Stated exercise:
In the forum thread about the B&S 10 HP engine with no spark, what item is recommended for setting the coil gap?

─── Page text

# No Spark on B&S 10 HP



## Barnaldo (May 21, 2005)

Suddenly no spark on my B&S 10 hp. 
I've changed the spark plug & electronic module but still no spark.
I've checked all of the safety feature wiring, all look good.
Please give me some suggestions.


----------



## fords-n-mowers (May 6, 2005)

if its got the magnetron electronic ign pull off the ground wire and try it.


----------



## Barnaldo (May 21, 2005)

tried that, still no spark


----------



## bbnissan (Nov 7, 2004)

Check the magnets on your flywheel. You should be able to hold a screw driver 1/4"-3/8" away from the flywheel and it should pull it straight to the flywheel with no problem. If the magnets are ok, make sure you have the coil gapped properly. I would recommend using a dollar bill to set the gap and then rotate the engine by hand to make sure nothing is going to scrub the coil.

If all of that stuff checks out, you have a bad coil.

──────
─── Supplied entries

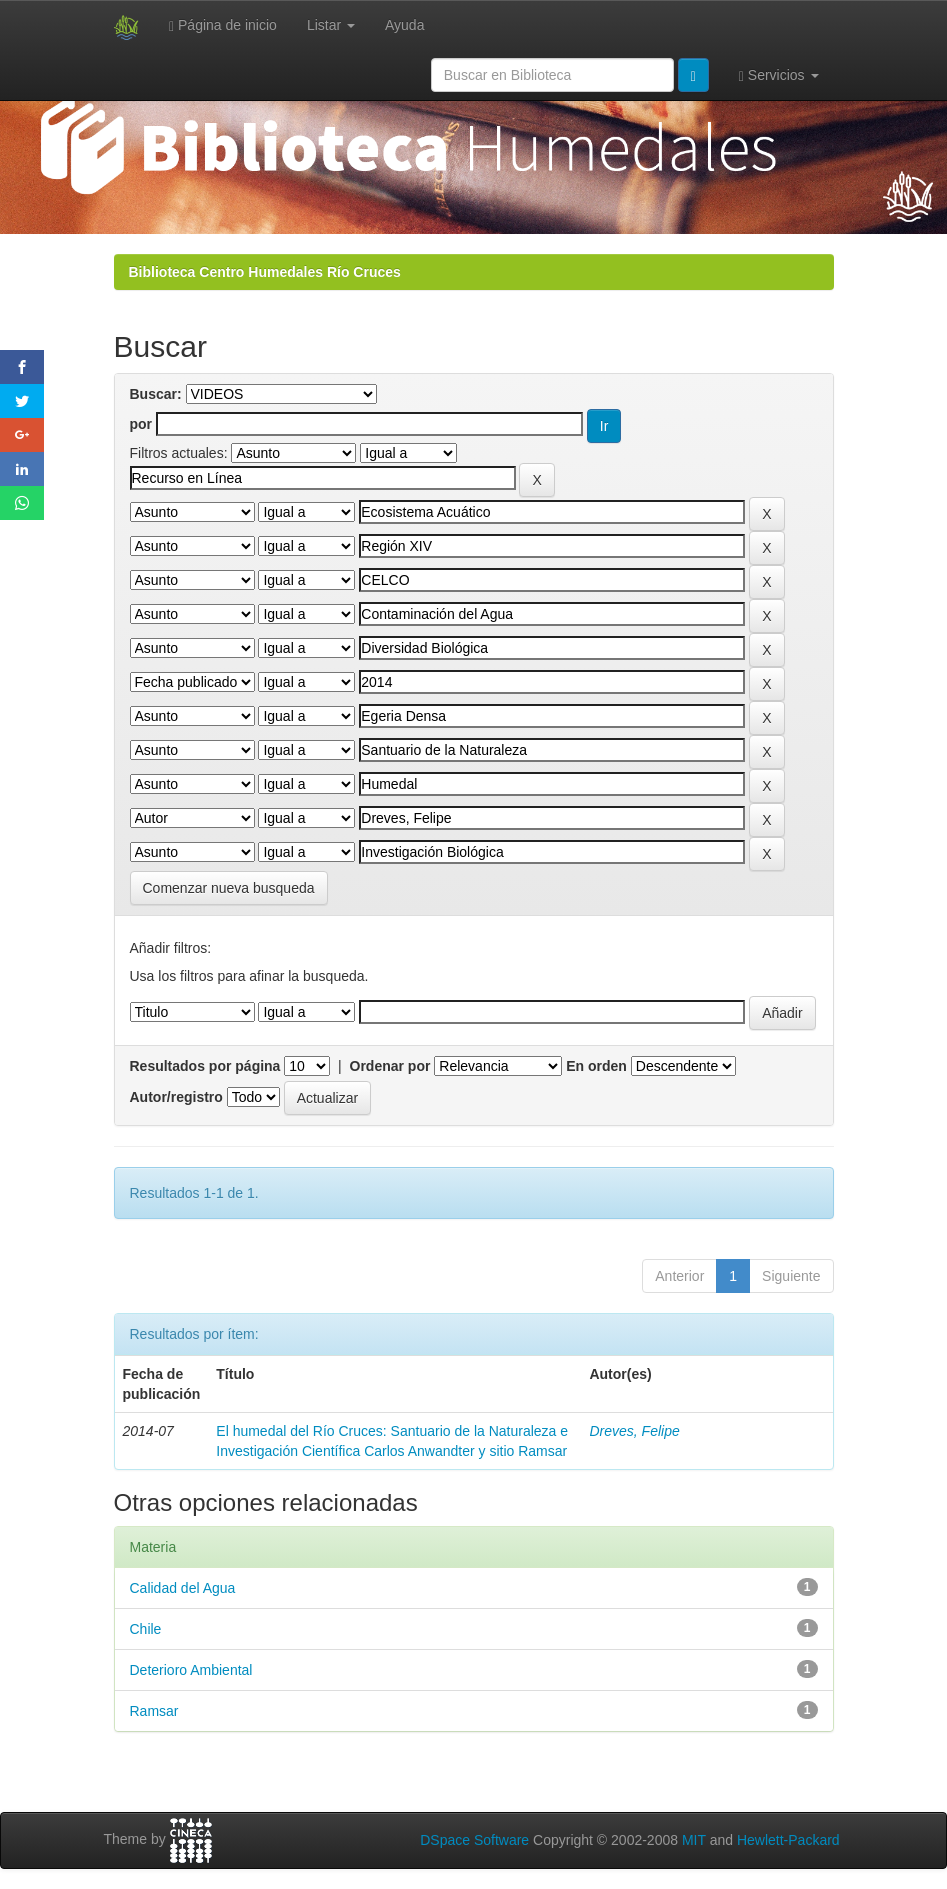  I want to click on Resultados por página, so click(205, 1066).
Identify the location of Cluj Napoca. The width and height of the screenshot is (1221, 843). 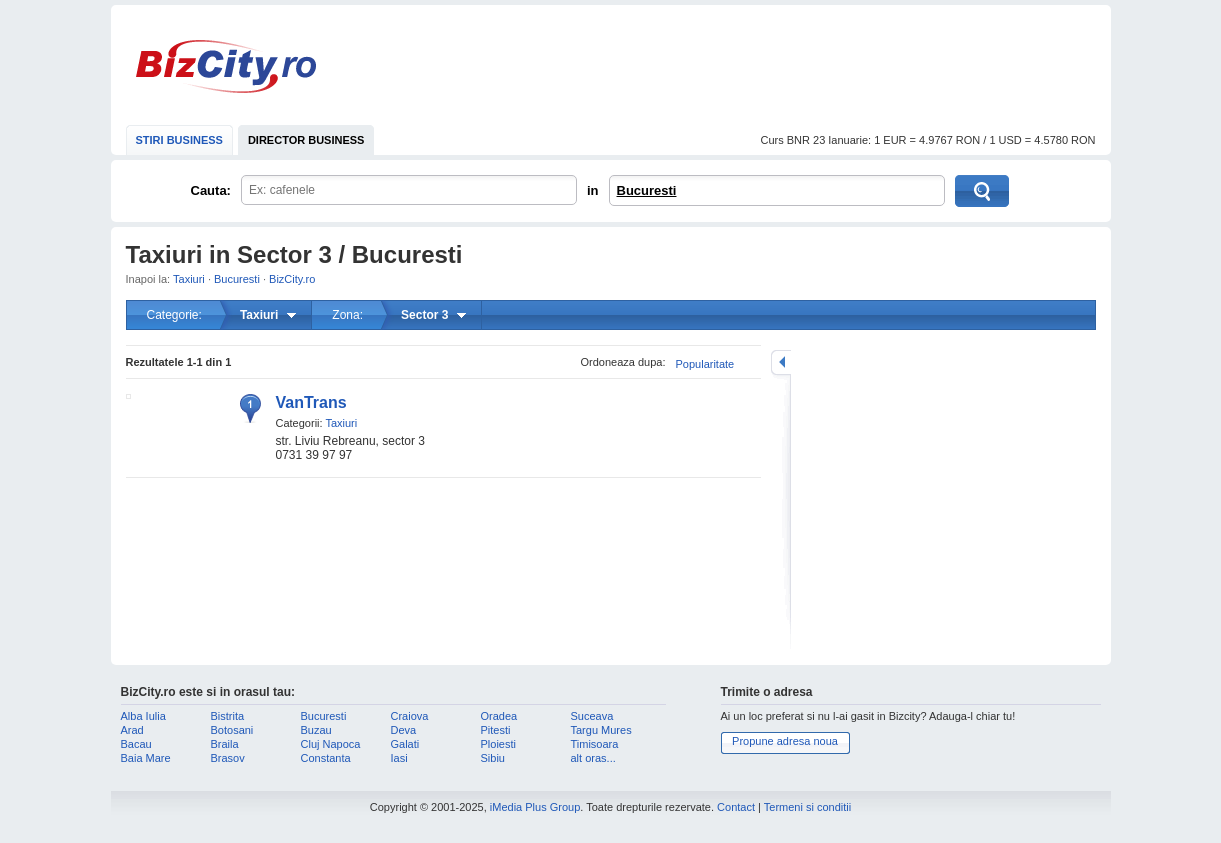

──────
─── Supplied entries

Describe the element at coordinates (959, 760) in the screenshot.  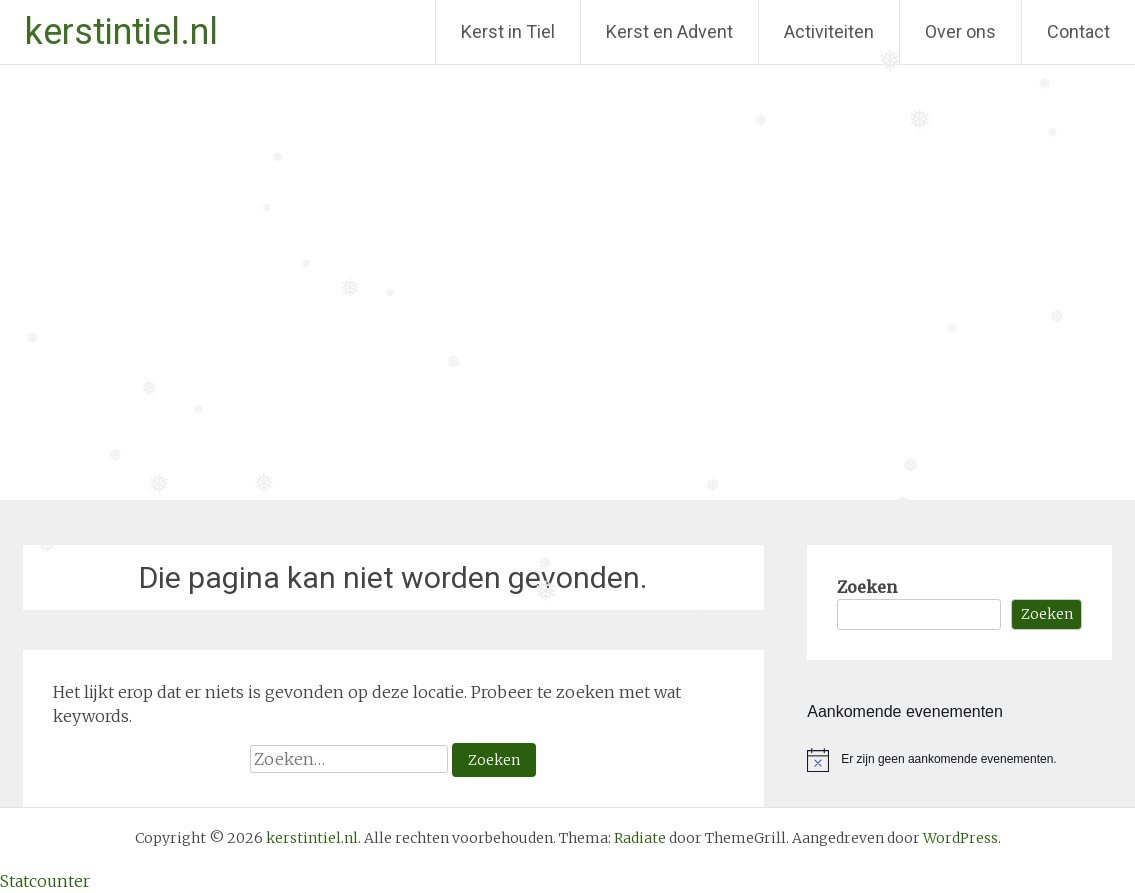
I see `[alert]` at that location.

──────

Full output:
A dollar bill.